AgenticAssure

description = "The pytest for AI agents. Test your LLM-powered agents with YAML scenarios, structured scoring, and CLI-first reporting. Open source. Framework-agnostic. Ship with confidence."

Features

scorers { built_in: "passfail, exact, regex, similarity" }
reports { formats: "CLI (Rich), HTML, JSON" }
adapters { protocol: "Plug in any agent — OpenAI, LangChain, custom" }
config { options: "retries, timeouts, fail_fast, tag filtering" }

Getting Started

pip install agenticassure

// Initialize a new project:

agenticassure init my-tests
cd my-tests
agenticassure run scenarios/ --adapter my_agent.Agent

How It Works

1. Define Scenarios

Write test cases in simple YAML files. Each scenario specifies an input prompt, the expected output or tool calls, and which scorers to use. No code required for the test definitions themselves.

2. Write an Adapter

Create a small wrapper class with a single run() method that connects AgenticAssure to your agent. Works with any framework — OpenAI, LangChain, or your own custom setup.

3. Run and Report

Execute your scenarios from the CLI or Python. AgenticAssure runs each test, scores the results, and generates structured reports in your terminal, as HTML, or as JSON.

Example Scenario

A single YAML file defines your entire test suite.

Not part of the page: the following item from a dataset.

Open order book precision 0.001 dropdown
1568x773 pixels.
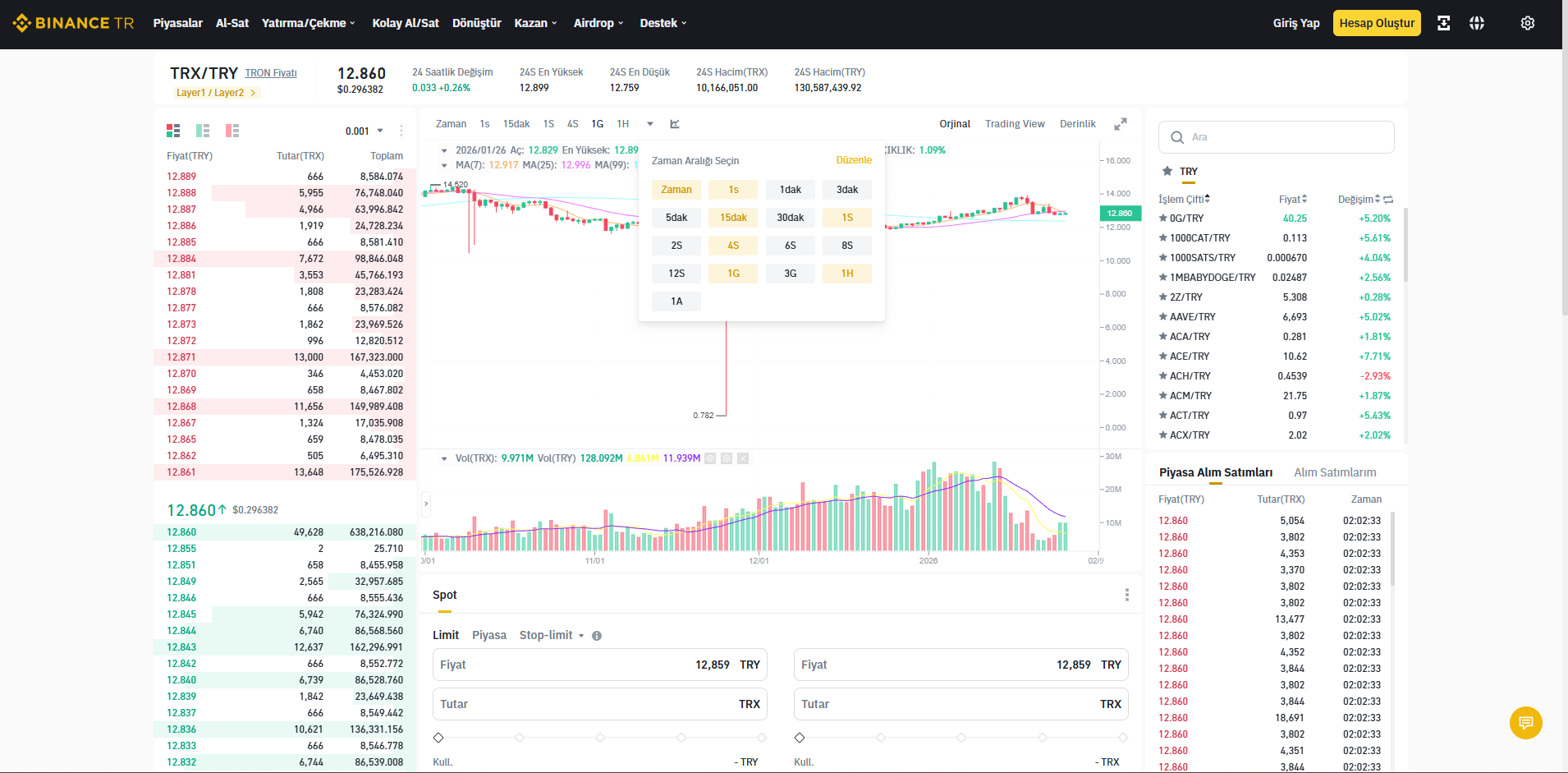pyautogui.click(x=364, y=131)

Each scenario is self-contained — input, expectations, and scoring rules all in one place.

suite:
  name: customer-support-agent
  config:
    default_timeout: 30
    retries: 1
    default_scorers: ["passfail"]

scenarios:
  - name: Basic greeting
    input: "Hello, who are you?"
    expected_output: "hello"
    tags: [basic]

  - name: Order lookup
    input: "Look up order ORD-001"
    expected_tools: [get_order]
    expected_tool_args:
      get_order:
        order_id: "ORD-001"

  - name: Return policy (semantic match)
    input: "What is your return policy?"
    expected_output: "We offer a 30-day return policy."
    scorers: [similarity]
    metadata:
      similarity_threshold: 0.8

Scorers

Every scenario is evaluated by one or more scorers. A test passes only when all its scorers pass. Mix and match them per scenario.

PassFail

The default scorer. Checks that output exists, expected tools were called with the right arguments, and the expected output appears in the response.

Exact Match

Strict string comparison. The agent's output must match the expected output exactly — useful for deterministic responses.

Regex

Pattern matching against the agent's output. Define a regex in the scenario metadata to validate structure, formats, or specific content patterns.

Similarity

Semantic comparison using cosine similarity via sentence-transformers. Set a threshold to control how close the meaning needs to be. Great for natural language responses.